His hands were tied behind his back and he was standing on the outside of the bridge railing, preparing to jump. As I moved towards him, he shouted over to me: “One step further and I’ll jump!” He sounded hoarse and it was clear he had been crying. I stopped and stood, waiting.
This occurred six years ago, in the middle of the night, in Portland, Oregon. I had been biking along the river, taking a break from a college all-nighter when I came across this man.
I stopped, as instructed. And as I stood there I had an amazing experience. It was as if I was at the center of a deep, wide pool. His shout and threat were like a pebble hitting the surface and I was so deep down in the pool that they made no impact. Inside I felt quiet and still. “How are you feeling?” I asked him, calmly.
“Thinking is just the process of asking and answering questions.”
Today I make a habit of asking this sort of question. These questions sometimes sound a bit odd but provide the person I’m with to examine themselves in a way not otherwise available to them. I can only ask such questions by intentionally falling into that calm attitude that I found so many years ago on the river in Portland. In that state of mind, anything – and I do mean anything – that someone says is okay. In that mindset I am completely accepting and totally nonjudgmental. This is a mindset that I trained on my own and then later at the Option Institute. In what follows I’m going to detail a number of different reasons we ask questions and discuss what makes loving questions unique.
In my experience there are four different types of questions, each with its own purpose.
Questions that Judge
“Why did you do that!” (We often leave the “you idiot” left unsaid.)
The question “Why did I eat that pint of ice cream when I know I feel sick after eating ice cream?” is really a statement of self criticism. What I am actually saying is: “I’m dumb for having eaten ice cream. I should have known better!”
Questions to Learn
Imagine a reporter interested in your story. Reporters, and all of us, ask directive, inquiring questions to gain information.
Questions that Teach
Teachers ask their students subtle or even blatant leading questions like “Why do you believe that is the best answer to this math problem?” or “How would you go about solving it?”
Questions to Explore
“Why did you do that?”
That night on the bridge I used what I’ve come to think of as exploring questions. These are the rarest of questions in that they are non-directive and completely accepting. I have studied what is formally called “The Option Process(R) Dialogue” which teaches how to use these questions to help explorers come to their own conclusions. With the man on the bridge these are the sort of questions I asked.
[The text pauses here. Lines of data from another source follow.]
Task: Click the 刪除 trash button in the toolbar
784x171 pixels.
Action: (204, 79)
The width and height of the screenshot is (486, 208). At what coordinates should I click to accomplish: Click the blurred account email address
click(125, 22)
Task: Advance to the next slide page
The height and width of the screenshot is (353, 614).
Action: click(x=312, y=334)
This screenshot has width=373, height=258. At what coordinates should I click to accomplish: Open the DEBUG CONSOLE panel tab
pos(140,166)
Guided by instinct and luck I asked the bridge jumper how he felt and then later why. I don’t know what would have happened if I had told him not to jump, or tried to teach him that he shouldn’t. I can speculate that things might not have gone so well.
For the record, I spent three hours with the man on the bridge. He ended up sitting and crying with me. The next morning he called his sister and I left him in her care.
Why Ask Loving Questions
Everyone has opinions and most people are willing to share them. What people don’t do, though, is set aside their personal biases and become completely present with another. Instead, meaning well, most people judge or try to fix. By providing the person questioned with the option to discover answers for themselves, we provide a safe space to step forward and, if we so choose, come to our own conclusions.
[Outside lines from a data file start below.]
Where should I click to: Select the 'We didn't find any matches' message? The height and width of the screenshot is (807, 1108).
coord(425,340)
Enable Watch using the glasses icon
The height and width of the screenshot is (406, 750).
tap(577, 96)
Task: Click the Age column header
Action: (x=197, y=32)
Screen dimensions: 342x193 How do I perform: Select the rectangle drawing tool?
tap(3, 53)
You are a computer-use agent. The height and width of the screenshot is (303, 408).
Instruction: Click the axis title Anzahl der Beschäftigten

These are the four components of a loving question. These four make up what is termed the “attitude” by the Option Institute. I have called it the Attitude That Works.
This is what distinguishes these questions from all others. To ask these questions the questioner must completely let go of the belief that they know what’s best for another.
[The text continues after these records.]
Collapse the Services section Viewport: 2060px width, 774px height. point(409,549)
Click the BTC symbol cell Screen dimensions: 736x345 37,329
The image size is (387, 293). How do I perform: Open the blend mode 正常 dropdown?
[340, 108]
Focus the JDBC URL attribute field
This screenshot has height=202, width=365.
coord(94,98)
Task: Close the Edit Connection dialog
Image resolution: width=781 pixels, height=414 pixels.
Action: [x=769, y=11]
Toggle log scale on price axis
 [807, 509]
To ask non-directive questions the questioner must be completely present with the person being questioned. Otherwise, it is not possible to follow where they lead.
Often loving questions are asked in the face of self-judgements. It is essential to not buy in and engage with those judgements.
Of all four this is the most important. Having compassion for another is fundamental to asking this sort of question.
I don’t always ask loving questions. Not even most of the time. But I have the capacity to sit across from someone considering suicide or crying over heartbreak or jumping for joy, follow exactly what they say, and then ask them what they are thinking, what they feel or why. I’m not unique and anyone can learn to do this. The more I ask such questions the better I get. And as an added benefit: it feels great to be there for someone in this way.